> Exercise directions
Copy the data exactly from the line that contains "You are a GUI" through the line that contains "Task: Collapse the 创作 sidebar section", keeping both end lines and leaving out everything else.

> Data for analysis
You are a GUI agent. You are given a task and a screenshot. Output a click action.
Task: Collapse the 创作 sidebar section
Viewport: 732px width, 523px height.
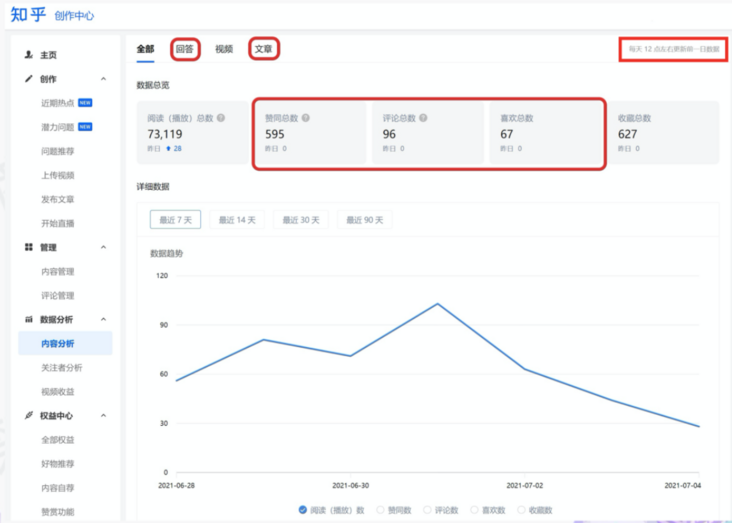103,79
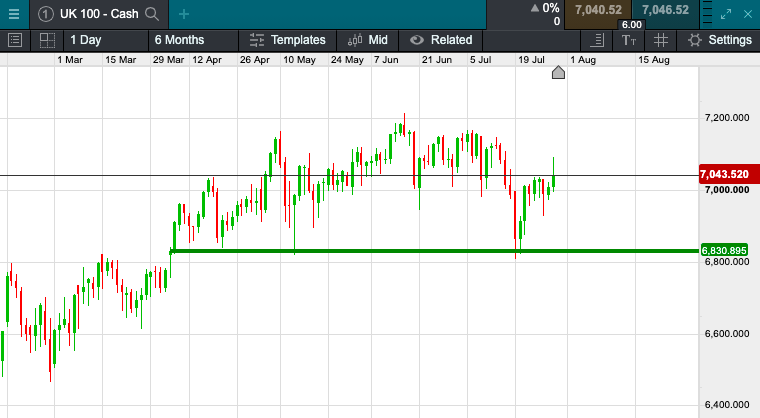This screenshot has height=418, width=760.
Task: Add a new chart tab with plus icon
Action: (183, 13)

...

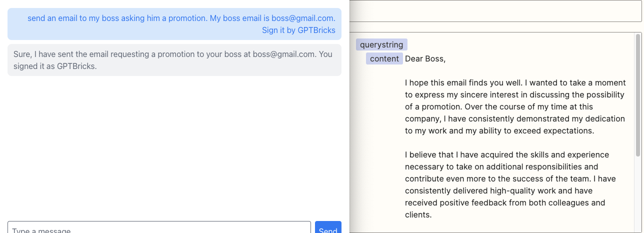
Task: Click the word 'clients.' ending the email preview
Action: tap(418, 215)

...

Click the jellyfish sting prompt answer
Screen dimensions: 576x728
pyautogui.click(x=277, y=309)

> Solution to this exercise
You are a GUI agent. You are given a task and a screenshot. Output a click action.
Task: Collapse the 创作 sidebar section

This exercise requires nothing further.